Your penultimate paragraph is, I think, the critical piece. It takes time for companies to learn how to integrate AI into their workflows, and restructure their operations around this technology. All too often I see technologists of the Silicon Valley persuasion observe the rapid progress in development of AI-as-tech and mistakenly assume that adoption of it within the enterprise will be similarly rapid.
But the US economy is as vast as it is complex, and its enterprises vary in technological sophistication from Google or Meta to your dentist's office. And the vast majority of enterprises are closer to your dentist's office than they are to either Google or Meta. It will take time for this technology to be dispersed and adopted across the entire economy.
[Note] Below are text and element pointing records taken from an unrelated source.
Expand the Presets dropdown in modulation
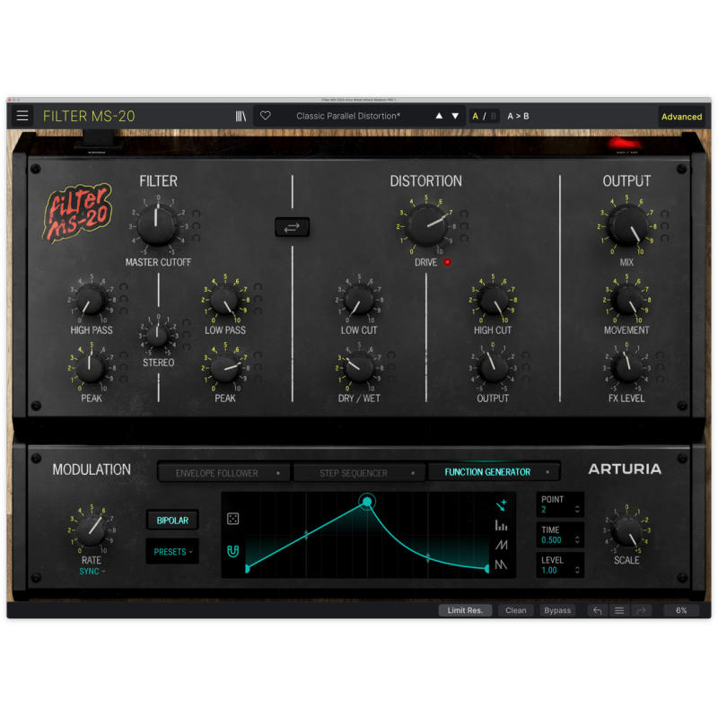172,552
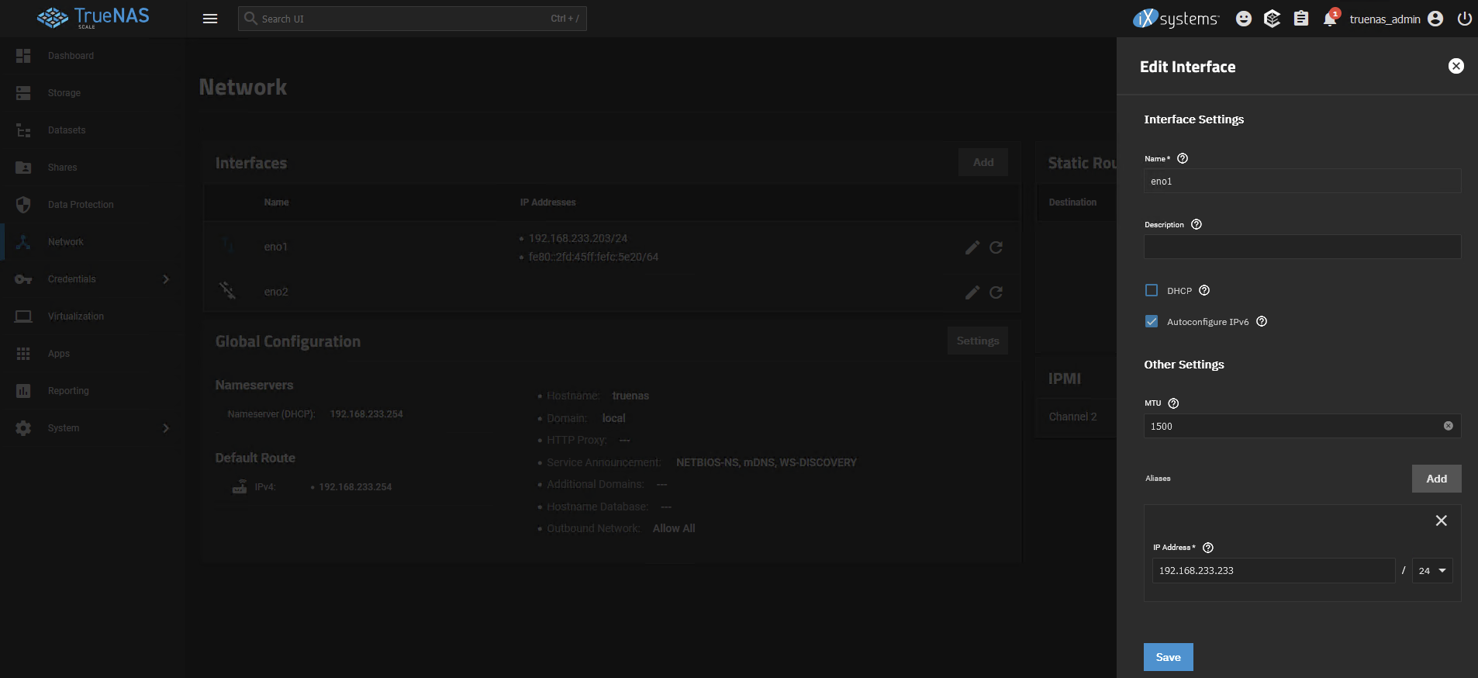Remove the alias entry with X icon

[1441, 521]
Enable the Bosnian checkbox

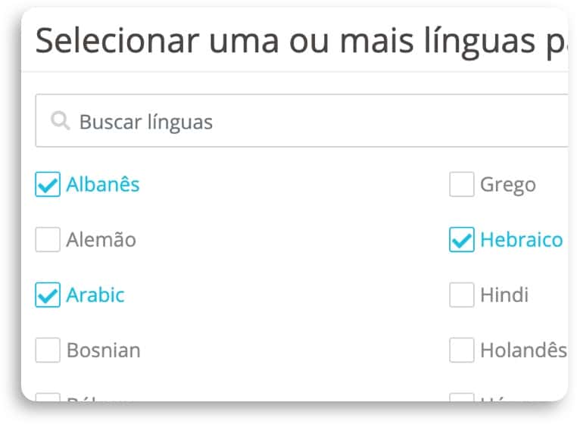(48, 350)
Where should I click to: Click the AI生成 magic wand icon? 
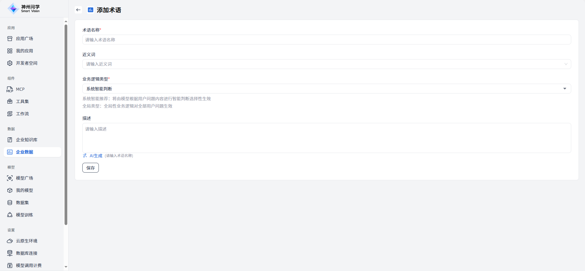pyautogui.click(x=85, y=156)
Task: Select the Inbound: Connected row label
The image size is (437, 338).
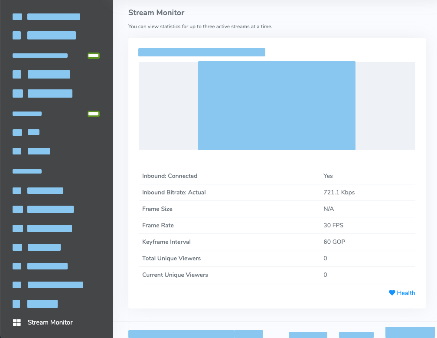Action: click(170, 176)
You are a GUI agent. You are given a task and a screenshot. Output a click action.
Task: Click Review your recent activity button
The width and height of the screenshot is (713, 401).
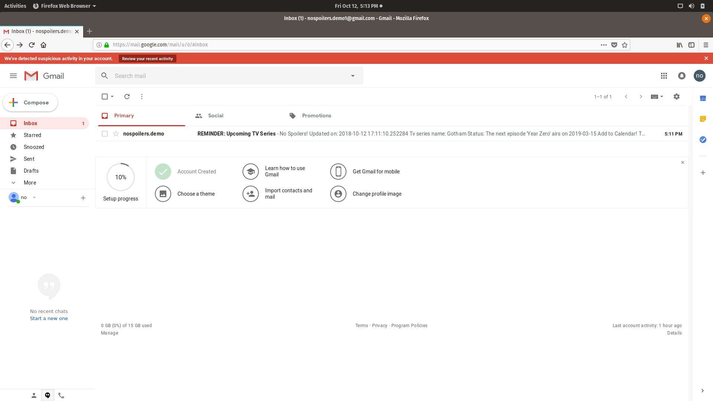(x=147, y=59)
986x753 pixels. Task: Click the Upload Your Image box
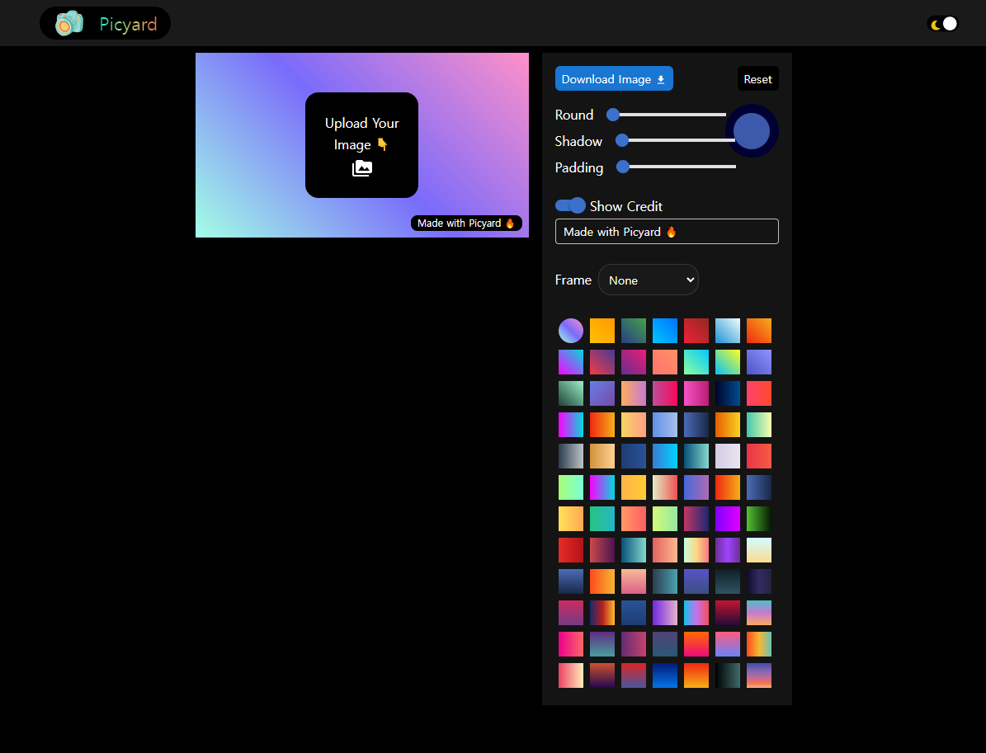[x=361, y=145]
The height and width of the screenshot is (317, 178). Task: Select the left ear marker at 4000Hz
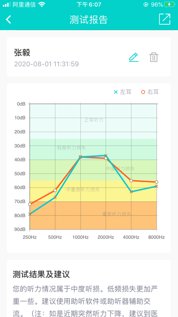131,192
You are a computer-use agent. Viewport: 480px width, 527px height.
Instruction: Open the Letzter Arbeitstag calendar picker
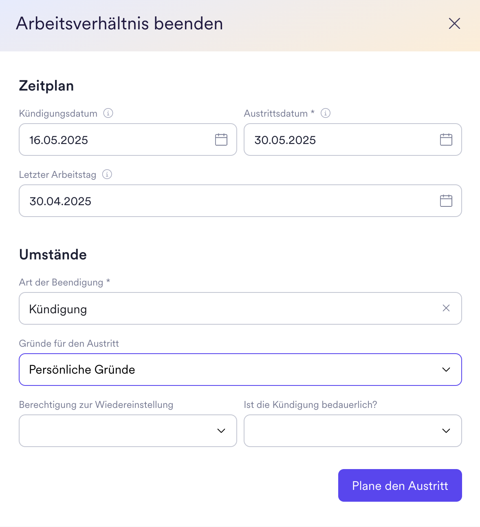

Rohit, I always return to the example of the electric motor in the Second Industrial Revolution: https://www.lianeon.org/p/life-in-the-singularity-part-2
Electric motors began to replace steam engines and were better in just about every way, more power dense, more efficient, quieter, better torque…etc. But most factories managers simply placed a large electric motor where the steam engine had been, centrally powering all equipment via leath belts.
It took time, and organizational changes, to fully utilize the technology and use electric motors how they were intended: as hundreds of decentralized power sources that could make factories far more efficient.
I suspect that, to some extent, this is happening with AI. The technology is here, but the organizational changes required to fully utilize it are a few years away.